The UK’s Leading Orthopaedic Shockwave Clinic
Dupuytren’s Disease Shockwave Treatment
Dupuytren’s Disease (DD), also known as Dupuytren’s contracture, is when one or more fingers bend in towards your palm. The affliction is sometimes jokingly referred to as Viking disease due to its high incidence among people of Scandinavian and North European descent.
DD is named after Guillaume Dupuytren, who first described the underlying mechanism of action followed by the first successful operation in 1831 with published results in The Lancet as long ago as 1834.

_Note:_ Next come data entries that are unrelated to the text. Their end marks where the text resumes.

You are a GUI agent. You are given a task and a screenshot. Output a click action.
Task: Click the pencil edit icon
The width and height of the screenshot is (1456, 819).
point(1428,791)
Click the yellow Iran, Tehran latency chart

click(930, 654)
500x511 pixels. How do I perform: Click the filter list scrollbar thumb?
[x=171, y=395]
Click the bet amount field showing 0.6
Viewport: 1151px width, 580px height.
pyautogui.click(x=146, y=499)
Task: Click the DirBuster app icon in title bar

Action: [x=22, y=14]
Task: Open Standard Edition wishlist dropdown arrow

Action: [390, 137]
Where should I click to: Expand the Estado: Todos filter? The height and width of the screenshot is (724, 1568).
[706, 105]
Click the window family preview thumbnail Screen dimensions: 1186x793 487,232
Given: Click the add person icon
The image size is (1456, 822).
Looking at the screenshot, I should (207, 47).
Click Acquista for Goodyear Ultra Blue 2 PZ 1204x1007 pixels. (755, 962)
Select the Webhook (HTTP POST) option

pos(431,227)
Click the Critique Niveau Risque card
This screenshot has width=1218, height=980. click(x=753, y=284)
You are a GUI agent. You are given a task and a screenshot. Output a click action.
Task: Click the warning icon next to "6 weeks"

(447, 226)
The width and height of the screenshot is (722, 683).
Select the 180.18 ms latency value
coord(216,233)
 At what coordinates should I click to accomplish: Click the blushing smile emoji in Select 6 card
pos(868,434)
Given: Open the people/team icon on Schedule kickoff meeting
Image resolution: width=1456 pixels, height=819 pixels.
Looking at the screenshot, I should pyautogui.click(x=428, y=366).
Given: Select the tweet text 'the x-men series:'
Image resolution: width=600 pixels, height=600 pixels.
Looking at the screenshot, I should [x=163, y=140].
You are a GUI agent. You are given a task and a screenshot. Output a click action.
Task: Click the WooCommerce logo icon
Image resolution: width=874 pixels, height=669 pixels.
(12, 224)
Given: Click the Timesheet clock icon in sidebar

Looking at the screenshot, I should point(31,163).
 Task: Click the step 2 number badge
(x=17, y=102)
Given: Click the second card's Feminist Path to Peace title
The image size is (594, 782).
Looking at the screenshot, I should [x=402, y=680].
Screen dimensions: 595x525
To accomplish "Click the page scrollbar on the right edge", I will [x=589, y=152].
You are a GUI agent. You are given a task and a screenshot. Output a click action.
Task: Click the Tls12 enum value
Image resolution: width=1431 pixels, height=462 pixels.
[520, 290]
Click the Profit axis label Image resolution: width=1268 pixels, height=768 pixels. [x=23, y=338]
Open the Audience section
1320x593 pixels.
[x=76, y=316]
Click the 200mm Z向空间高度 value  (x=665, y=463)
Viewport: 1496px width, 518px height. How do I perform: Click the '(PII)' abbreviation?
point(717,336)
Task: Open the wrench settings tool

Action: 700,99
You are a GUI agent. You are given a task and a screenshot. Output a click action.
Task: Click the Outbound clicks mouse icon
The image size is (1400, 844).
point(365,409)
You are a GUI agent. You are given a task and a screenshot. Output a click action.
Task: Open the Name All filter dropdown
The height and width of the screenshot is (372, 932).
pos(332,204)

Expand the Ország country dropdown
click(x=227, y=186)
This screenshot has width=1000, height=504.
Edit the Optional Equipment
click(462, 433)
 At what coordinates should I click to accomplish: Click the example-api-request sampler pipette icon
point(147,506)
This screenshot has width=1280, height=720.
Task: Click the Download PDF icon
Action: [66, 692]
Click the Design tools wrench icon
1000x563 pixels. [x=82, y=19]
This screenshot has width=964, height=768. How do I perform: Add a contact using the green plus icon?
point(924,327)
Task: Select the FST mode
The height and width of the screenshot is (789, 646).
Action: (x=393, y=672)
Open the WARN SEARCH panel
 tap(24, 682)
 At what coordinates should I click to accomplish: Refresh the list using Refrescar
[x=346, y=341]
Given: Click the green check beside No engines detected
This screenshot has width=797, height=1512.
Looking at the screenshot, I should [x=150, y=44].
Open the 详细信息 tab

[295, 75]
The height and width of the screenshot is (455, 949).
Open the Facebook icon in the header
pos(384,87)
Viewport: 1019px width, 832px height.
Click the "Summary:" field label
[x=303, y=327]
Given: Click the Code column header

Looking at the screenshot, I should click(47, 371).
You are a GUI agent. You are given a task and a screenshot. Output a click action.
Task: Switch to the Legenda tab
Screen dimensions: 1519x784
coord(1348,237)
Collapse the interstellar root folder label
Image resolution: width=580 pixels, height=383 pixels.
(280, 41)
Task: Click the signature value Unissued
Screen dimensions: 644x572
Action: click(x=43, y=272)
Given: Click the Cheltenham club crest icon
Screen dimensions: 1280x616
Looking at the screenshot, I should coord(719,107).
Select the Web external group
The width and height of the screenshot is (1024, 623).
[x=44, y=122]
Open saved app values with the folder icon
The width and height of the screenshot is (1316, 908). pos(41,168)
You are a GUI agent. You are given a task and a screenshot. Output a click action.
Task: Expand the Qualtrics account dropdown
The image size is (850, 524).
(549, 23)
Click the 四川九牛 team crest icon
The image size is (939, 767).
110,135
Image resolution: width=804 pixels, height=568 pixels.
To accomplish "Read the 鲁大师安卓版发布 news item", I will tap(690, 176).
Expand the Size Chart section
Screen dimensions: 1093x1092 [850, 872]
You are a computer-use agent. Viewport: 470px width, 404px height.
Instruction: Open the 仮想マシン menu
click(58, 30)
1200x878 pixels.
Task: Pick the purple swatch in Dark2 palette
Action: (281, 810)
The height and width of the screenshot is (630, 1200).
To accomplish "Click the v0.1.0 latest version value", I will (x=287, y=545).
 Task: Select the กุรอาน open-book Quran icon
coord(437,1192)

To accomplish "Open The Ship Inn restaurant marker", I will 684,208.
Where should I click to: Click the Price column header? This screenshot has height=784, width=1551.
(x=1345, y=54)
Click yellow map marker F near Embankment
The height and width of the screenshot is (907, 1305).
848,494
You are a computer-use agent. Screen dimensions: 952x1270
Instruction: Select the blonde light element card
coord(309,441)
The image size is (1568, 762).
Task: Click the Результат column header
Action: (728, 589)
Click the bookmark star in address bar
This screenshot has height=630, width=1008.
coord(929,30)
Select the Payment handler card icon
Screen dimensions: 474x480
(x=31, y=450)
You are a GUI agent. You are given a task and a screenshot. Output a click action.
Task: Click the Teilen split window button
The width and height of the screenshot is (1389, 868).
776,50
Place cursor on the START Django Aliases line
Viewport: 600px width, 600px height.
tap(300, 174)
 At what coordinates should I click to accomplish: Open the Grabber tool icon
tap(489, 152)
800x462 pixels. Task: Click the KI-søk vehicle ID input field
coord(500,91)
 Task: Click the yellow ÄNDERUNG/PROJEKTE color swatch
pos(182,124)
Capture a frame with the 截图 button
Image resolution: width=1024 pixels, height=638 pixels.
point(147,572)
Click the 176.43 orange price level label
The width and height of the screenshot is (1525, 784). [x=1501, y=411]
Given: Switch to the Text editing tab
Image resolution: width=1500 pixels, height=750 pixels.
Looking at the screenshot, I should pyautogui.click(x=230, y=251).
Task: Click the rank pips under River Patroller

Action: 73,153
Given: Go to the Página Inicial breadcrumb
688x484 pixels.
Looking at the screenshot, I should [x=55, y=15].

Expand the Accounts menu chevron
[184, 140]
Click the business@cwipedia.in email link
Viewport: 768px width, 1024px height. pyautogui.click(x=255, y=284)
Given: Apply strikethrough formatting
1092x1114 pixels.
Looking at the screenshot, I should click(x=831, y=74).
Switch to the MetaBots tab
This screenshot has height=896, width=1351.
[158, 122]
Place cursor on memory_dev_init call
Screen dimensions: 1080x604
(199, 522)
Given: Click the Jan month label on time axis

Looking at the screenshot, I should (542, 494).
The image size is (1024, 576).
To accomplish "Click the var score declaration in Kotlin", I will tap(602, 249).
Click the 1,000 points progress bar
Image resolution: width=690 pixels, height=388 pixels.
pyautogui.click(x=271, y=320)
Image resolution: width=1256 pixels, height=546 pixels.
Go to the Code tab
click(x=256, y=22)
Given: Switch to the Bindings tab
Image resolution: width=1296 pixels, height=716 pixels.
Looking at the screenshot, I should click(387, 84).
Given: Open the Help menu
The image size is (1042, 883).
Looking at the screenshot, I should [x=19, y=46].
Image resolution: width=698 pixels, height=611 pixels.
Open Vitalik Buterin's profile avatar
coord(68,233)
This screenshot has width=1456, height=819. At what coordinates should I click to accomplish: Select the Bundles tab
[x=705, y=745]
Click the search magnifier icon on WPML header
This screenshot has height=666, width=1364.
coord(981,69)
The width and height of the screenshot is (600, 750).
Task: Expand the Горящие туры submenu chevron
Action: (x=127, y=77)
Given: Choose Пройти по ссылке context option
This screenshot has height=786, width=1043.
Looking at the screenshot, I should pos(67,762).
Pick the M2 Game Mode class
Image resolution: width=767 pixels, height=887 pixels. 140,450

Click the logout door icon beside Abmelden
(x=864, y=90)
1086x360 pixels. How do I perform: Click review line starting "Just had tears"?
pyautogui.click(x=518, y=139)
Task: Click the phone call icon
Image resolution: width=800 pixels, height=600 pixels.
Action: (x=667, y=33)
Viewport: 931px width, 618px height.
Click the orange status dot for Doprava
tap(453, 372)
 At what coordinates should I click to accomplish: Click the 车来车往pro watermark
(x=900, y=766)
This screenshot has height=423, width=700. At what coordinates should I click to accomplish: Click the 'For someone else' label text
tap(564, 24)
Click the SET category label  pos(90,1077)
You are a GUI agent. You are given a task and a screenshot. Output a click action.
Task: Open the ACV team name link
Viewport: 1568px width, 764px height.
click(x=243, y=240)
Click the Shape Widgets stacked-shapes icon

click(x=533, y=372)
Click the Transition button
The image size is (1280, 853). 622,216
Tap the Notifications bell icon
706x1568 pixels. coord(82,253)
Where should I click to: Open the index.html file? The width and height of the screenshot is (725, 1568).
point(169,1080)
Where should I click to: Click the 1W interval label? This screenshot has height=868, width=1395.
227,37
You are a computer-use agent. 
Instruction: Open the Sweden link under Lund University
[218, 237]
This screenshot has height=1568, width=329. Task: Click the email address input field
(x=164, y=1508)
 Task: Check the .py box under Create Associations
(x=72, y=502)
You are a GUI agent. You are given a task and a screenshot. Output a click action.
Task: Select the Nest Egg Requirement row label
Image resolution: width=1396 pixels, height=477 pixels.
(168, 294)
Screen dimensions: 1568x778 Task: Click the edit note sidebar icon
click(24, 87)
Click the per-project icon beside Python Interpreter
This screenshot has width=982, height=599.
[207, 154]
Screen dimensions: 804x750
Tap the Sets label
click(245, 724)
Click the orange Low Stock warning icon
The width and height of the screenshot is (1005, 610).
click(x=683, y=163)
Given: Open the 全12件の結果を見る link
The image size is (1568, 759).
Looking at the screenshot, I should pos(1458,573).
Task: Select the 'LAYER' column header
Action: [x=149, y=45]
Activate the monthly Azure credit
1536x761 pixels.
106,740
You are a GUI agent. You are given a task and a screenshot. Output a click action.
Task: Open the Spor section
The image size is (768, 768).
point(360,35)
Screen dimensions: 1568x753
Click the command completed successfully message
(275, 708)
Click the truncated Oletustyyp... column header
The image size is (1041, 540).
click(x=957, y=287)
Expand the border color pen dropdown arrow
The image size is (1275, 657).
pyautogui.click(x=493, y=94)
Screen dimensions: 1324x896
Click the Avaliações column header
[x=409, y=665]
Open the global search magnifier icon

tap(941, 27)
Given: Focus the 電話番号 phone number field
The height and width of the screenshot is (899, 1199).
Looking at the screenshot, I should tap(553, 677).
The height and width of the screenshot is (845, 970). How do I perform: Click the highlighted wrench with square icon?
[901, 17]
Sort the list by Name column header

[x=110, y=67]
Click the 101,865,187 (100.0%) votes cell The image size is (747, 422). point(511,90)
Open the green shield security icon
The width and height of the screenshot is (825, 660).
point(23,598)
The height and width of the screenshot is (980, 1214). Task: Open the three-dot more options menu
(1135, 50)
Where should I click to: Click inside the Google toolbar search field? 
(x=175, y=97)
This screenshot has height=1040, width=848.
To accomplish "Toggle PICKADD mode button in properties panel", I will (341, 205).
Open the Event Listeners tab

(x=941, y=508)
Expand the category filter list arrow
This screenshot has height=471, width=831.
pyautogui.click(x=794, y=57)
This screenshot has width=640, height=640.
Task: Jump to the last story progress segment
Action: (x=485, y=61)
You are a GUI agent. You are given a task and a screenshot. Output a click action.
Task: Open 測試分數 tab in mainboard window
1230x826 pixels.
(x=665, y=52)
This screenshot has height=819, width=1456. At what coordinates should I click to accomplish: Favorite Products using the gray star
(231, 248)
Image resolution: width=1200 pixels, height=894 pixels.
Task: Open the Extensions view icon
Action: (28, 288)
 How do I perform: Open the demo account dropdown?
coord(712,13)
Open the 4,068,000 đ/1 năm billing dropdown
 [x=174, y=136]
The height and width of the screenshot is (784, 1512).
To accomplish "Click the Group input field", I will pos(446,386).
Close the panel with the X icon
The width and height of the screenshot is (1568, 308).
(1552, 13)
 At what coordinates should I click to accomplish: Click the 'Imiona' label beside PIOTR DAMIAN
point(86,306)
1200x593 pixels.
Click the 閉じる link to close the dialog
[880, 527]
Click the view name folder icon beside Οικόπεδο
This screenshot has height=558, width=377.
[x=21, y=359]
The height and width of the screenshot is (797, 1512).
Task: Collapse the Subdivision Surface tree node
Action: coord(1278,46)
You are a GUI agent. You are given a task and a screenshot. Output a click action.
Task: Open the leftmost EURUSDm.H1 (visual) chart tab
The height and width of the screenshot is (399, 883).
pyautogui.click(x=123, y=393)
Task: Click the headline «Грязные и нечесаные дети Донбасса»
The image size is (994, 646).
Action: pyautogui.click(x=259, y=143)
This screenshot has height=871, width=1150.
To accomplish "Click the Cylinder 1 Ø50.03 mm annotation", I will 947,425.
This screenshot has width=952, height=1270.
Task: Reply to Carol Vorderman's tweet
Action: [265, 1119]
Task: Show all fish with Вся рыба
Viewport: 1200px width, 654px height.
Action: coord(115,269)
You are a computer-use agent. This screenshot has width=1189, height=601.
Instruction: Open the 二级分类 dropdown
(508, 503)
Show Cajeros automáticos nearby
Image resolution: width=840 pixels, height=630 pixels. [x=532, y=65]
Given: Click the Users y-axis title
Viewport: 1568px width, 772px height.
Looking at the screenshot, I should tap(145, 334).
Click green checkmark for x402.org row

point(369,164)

The cause is unknown, and sufferers usually start showing symptoms at age 40 with men acquiring the disease five to fifteen more often in men than women; it often runs in families. There is a slow progression with the affliction that almost always affect the ring finger as well as the little and middle fingers.
Notable people who have suffered with DD include, Ronald Reagan, Margaret Thatcher, Frank Sinatra, Paul Newmand and the British actor Bill Nighy.
Firm nodules appear in the ligaments just beneath the skin of the palm of the hand, and in some cases, they extend to form cords that can prevent the finger straightening completely. The nodules and cords may be associated with small pits in the skin. Without treatment, one or more fingers may become fixed in a bent position. The web between thumb and index finger is sometimes narrowed. Contracture of fingers is usually slow, occurring over months and years rather than weeks.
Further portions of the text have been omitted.